More than any other issue, the issue of how to modify Washington’s relationship with Riyadh prompted a uniquely broad coalition of Democrats to voice their concerns, with both vocal members of the party’s left-wing and its allies pushing for additional action.

Administration officials insist Biden has indeed acted decisively. He announced in February that he had ended US support for the Saudi-led war in Yemen.

He removed the Trump administration’s designation of the Houthis as terrorists and abolished the sanctions that some had feared would punish millions of more hungry civilians than the rebels.

In February, the administration released a long-awaited intelligence report holding Prince Mohammed responsible for Khashoggi’s killing.

“This war must end,” Biden said in February in his first major foreign policy speech since taking office, describing the conflict as a “humanitarian and strategic catastrophe.”

But Congress members were frustrated by Biden’s refusal to directly punish the crown prince for his role in the Khashoggi killing, which the president concluded was a move whose diplomatic cost was too high.

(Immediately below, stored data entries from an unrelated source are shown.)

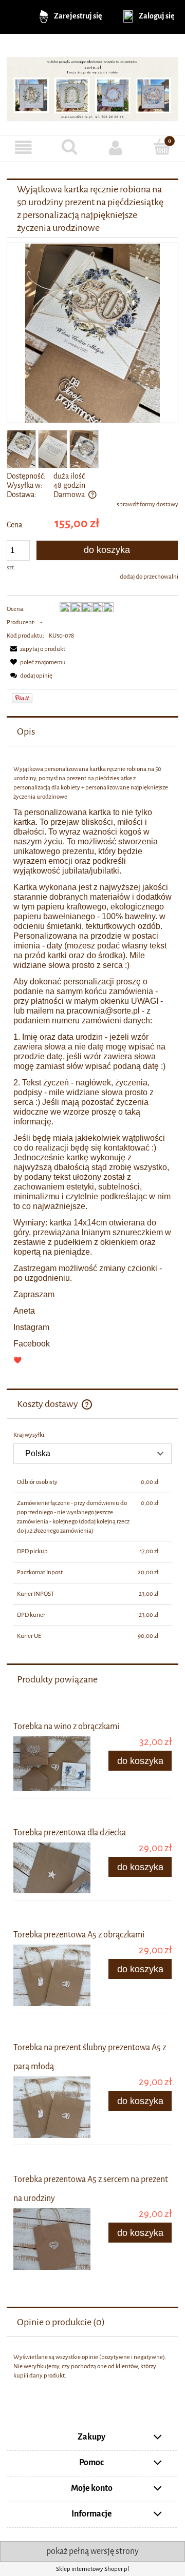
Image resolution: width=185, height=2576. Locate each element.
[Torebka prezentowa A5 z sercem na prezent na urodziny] (52, 2239)
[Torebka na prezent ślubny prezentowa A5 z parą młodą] (52, 2107)
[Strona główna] (92, 85)
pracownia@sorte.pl (103, 1010)
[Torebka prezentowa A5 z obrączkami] (52, 1975)
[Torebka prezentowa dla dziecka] (52, 1867)
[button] (23, 148)
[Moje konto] (115, 148)
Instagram (31, 1327)
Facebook (31, 1343)
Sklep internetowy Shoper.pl (92, 2569)
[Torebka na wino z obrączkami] (52, 1763)
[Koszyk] (162, 147)
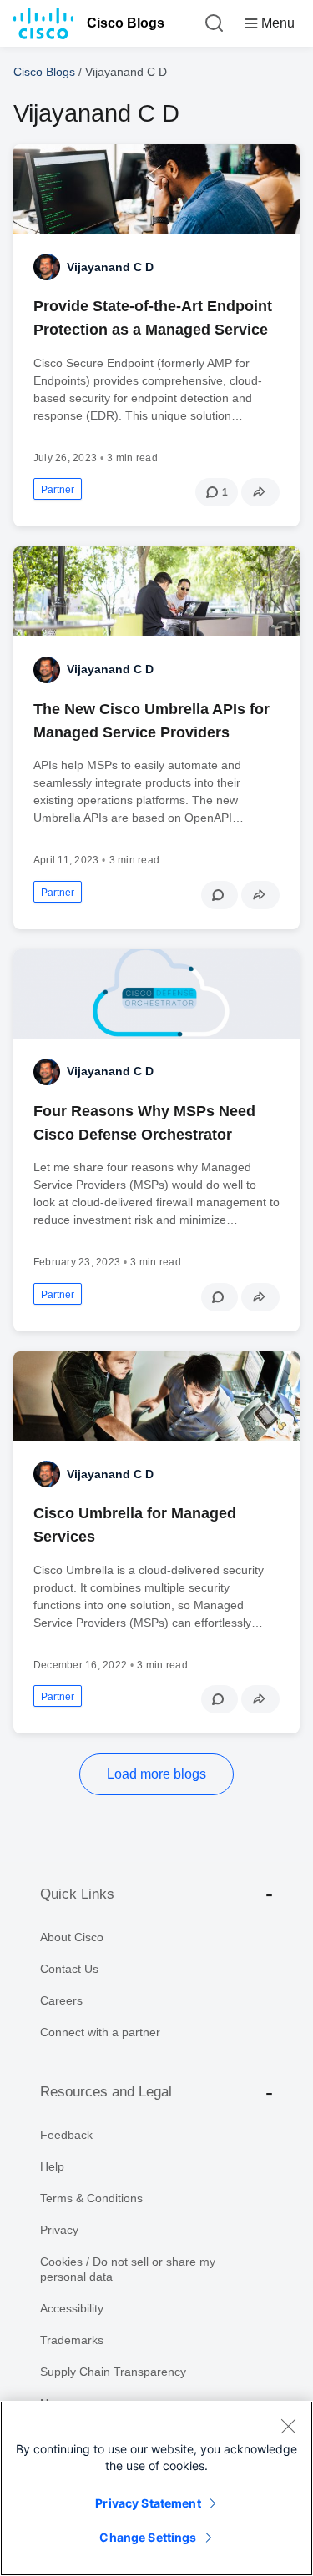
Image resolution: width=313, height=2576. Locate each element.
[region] (156, 2488)
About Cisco (71, 1937)
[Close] (288, 2426)
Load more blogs (156, 1774)
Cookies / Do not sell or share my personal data (127, 2269)
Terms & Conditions (91, 2198)
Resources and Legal (106, 2092)
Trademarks (71, 2340)
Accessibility (71, 2308)
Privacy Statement (147, 2503)
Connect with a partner (100, 2032)
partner (57, 490)
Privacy (59, 2229)
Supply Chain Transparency (113, 2371)
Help (52, 2166)
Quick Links (77, 1894)
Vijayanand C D (110, 267)
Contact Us (69, 1968)
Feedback (66, 2134)
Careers (61, 2000)
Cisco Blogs (125, 23)
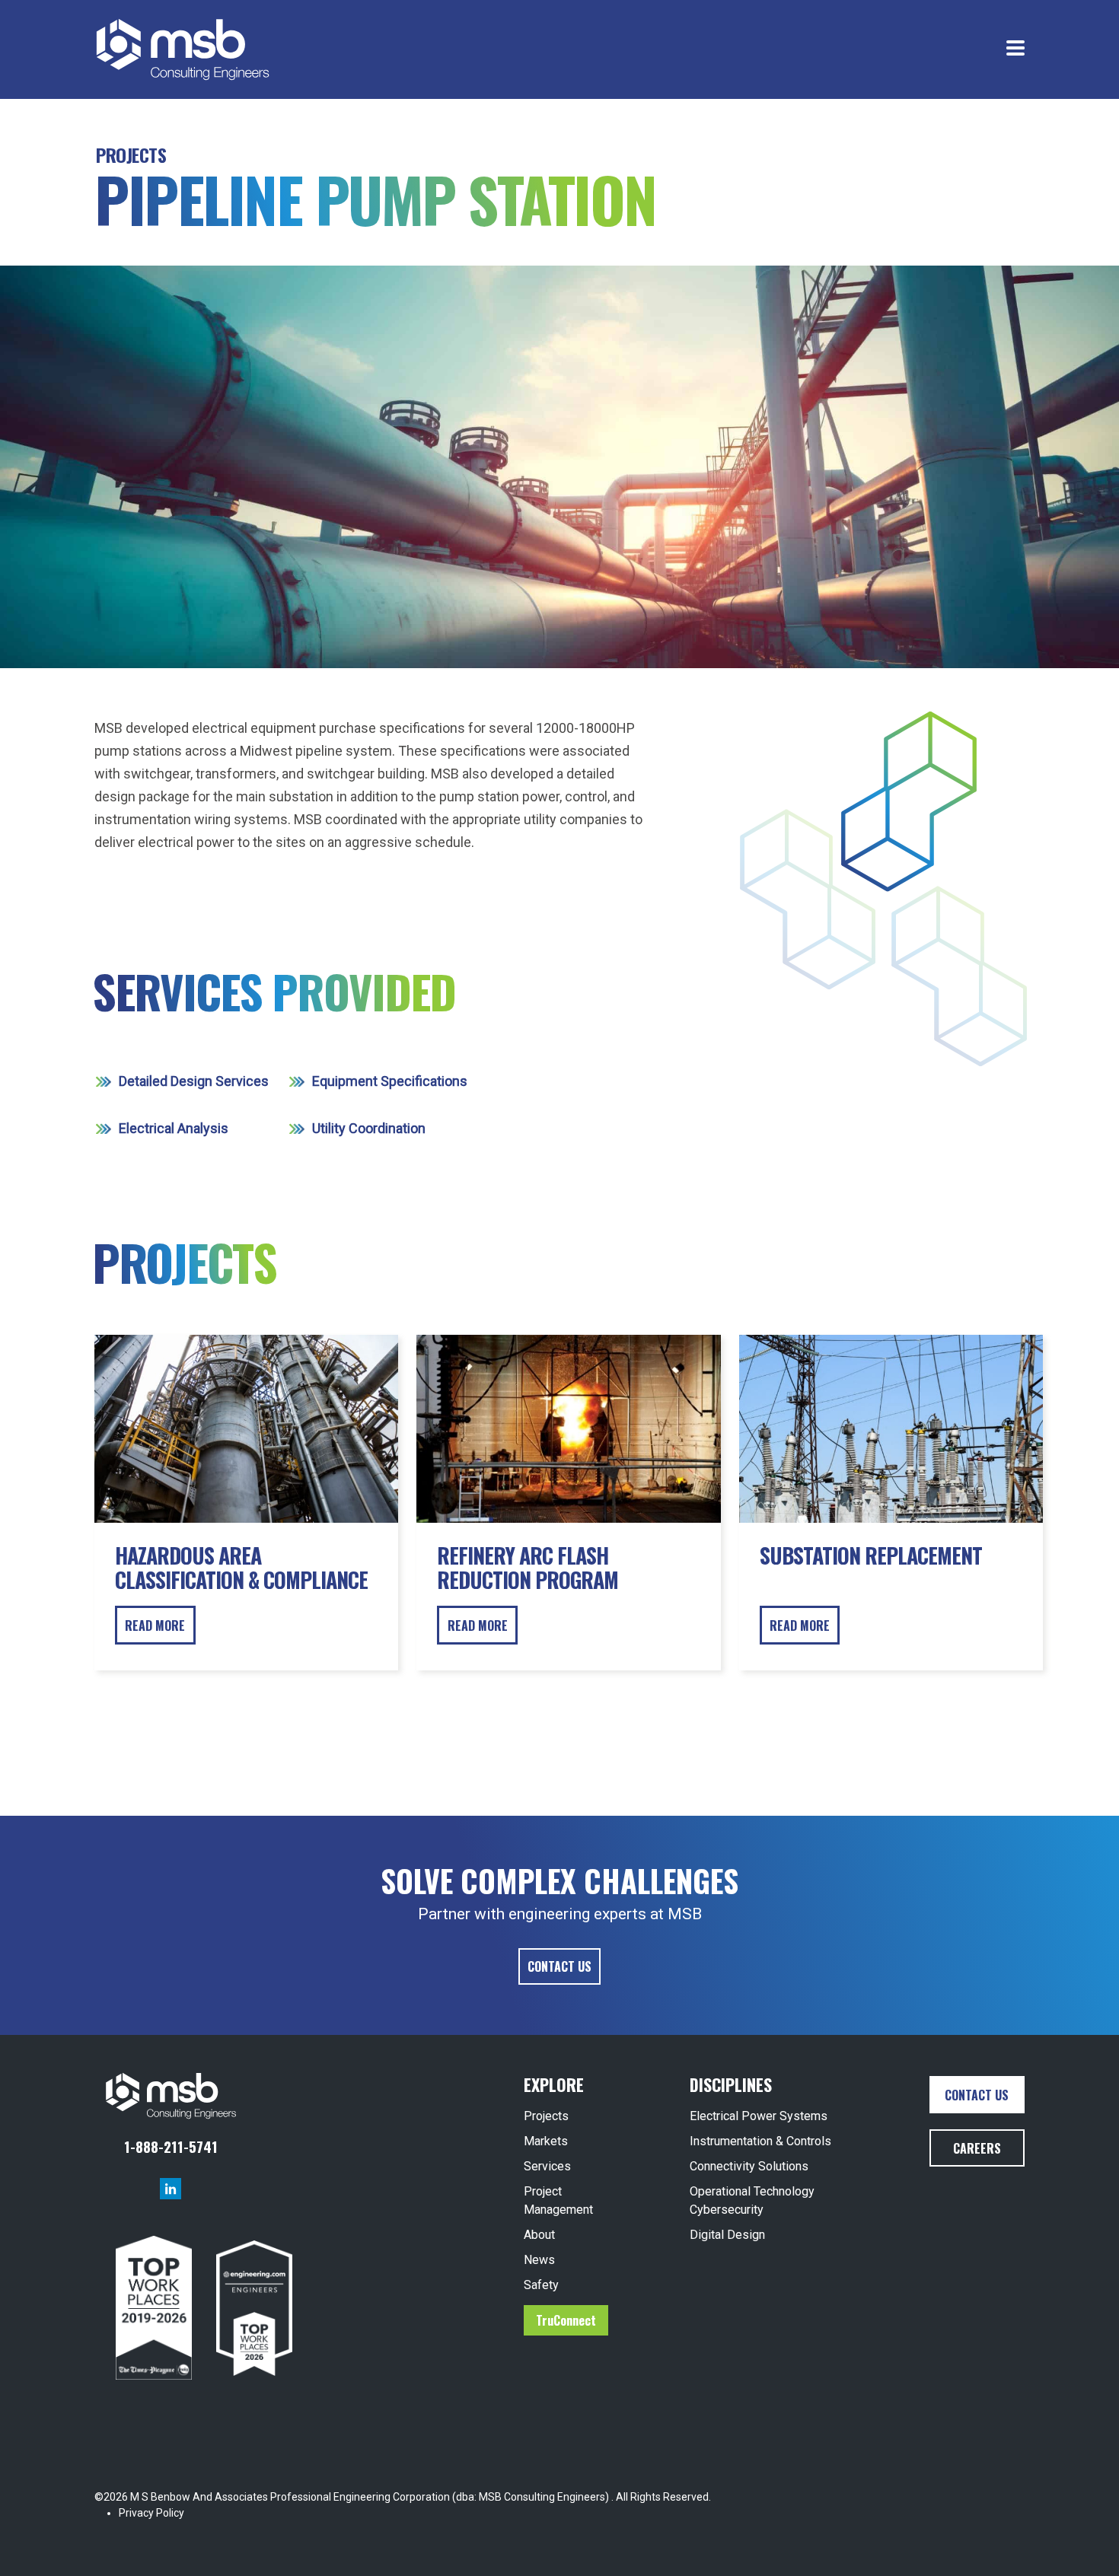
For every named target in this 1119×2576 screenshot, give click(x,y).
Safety (541, 2285)
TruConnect (566, 2320)
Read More (155, 1625)
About (539, 2234)
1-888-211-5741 (171, 2146)
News (539, 2260)
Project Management (558, 2200)
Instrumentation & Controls (760, 2141)
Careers (977, 2148)
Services (547, 2166)
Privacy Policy (151, 2513)
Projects (131, 154)
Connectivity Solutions (749, 2166)
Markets (546, 2141)
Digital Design (727, 2234)
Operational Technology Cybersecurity (752, 2200)
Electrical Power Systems (758, 2116)
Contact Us (559, 1966)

He has prompted some of his closest and most powerful allies in Congress to call for additional action.

Rep. Gregory Mixes from New York said the release of the intelligence report on the killing “was a good step toward accountability.” “But more steps are needed.”

Representative Andy Kim, a New Jersey Democrat and co-author of a travel ban measure on Prince Mohammed, said he struggled to understand why the administration released a report focusing on the crown prince but did not punish him in the end.

Representative Tom Malinowski, another New Jersey Democrat who was the Obama administration’s top human rights diplomat, led the effort to write the bill.